§ **Document text**:
******
This is your post.   You originally stated that you saw nothing wrong with roughing up detainees and further provided that the guilty parties were under orders so it was OK.   I grant you that you have since provided some historical facts and current references to law, which by the way, I have benefited as I have learned from all posters who have added facts of military and societal history.   You hide behind sarcasm and you attack those who disagree with you.   Some members join in the sarcasm and seem to relish in other posters' emotional responses.   

You stated (or was it prayer) that you never want to work with me.   My only conclusion can be that you cannot work with anyone who's opinion is different.   Must be a lonely life you lead.   My unsolicited advice is maybe you should lighten up on the attacks and offer the positive as you have displayed occasionally throughout the site.      

Bill


----------



## GO!!! (23 Nov 2005)

SHF said:
			
		

> You fight because you're told to and that's what professional soldiers do?  Come on Go, even you know better than that.  Without even going into dozens of anectdotes, historical excerpts, and personal biographies, even I know that we fight for the soldier on our right and left, we fight for our regiments and squadrons.  We don't always fight because we are told to.  At times idealism is all that brings you through the s**tstorm you're in.  Not all serviceman are professionals and if if you look up the word professional, you'll find the soldier does not fit the definiton.
******
§ **Material provided**:

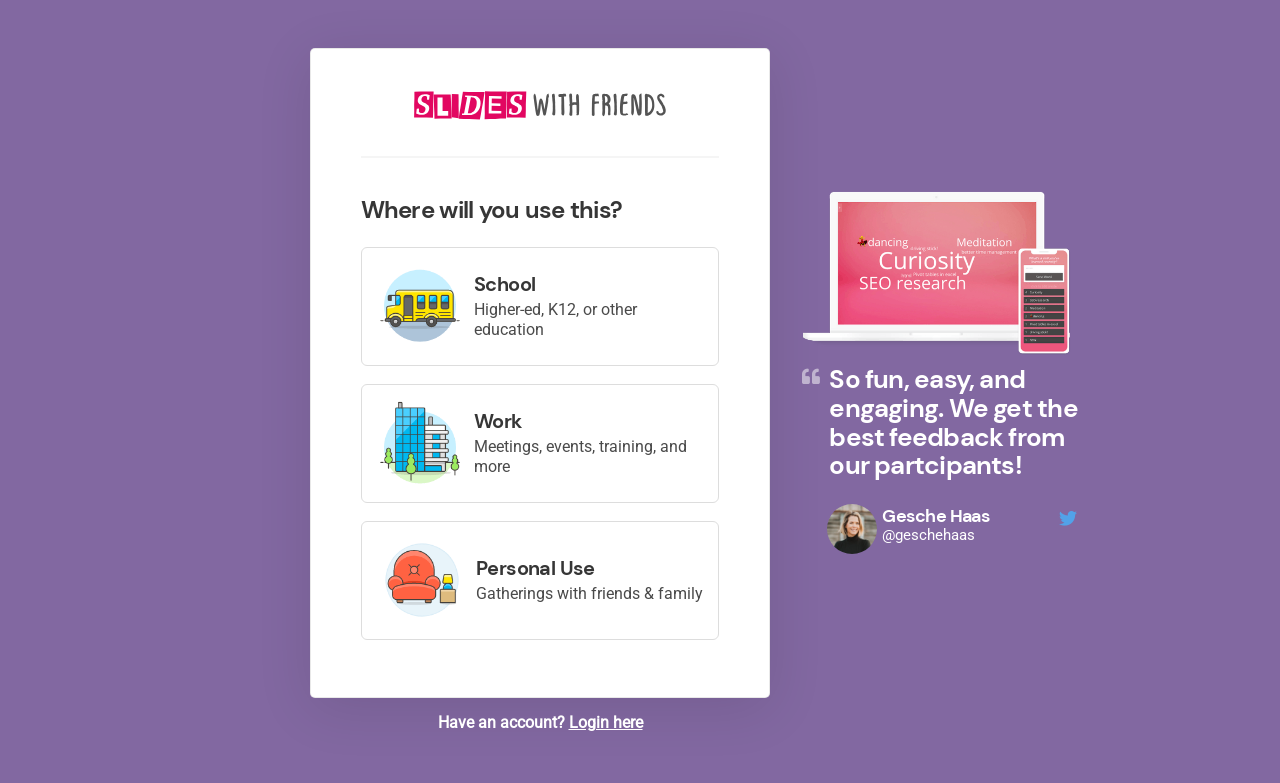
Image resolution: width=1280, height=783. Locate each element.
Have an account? (540, 722)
******
§ **Tasks and exercises**:
(1) According to the forum thread, what does SHF say soldiers fight for?
(2) Reproduce the stretch of the forum thread from "This is your" through "posters' emotional responses.".
The data comes after the forum thread and is separate from it.

§ **Replies**:
(1) SHF says they fight for the soldier on their right and left, and for their regiments and squadrons.

(2)
This is your post.   You originally stated that you saw nothing wrong with roughing up detainees and further provided that the guilty parties were under orders so it was OK.   I grant you that you have since provided some historical facts and current references to law, which by the way, I have benefited as I have learned from all posters who have added facts of military and societal history.   You hide behind sarcasm and you attack those who disagree with you.   Some members join in the sarcasm and seem to relish in other posters' emotional responses.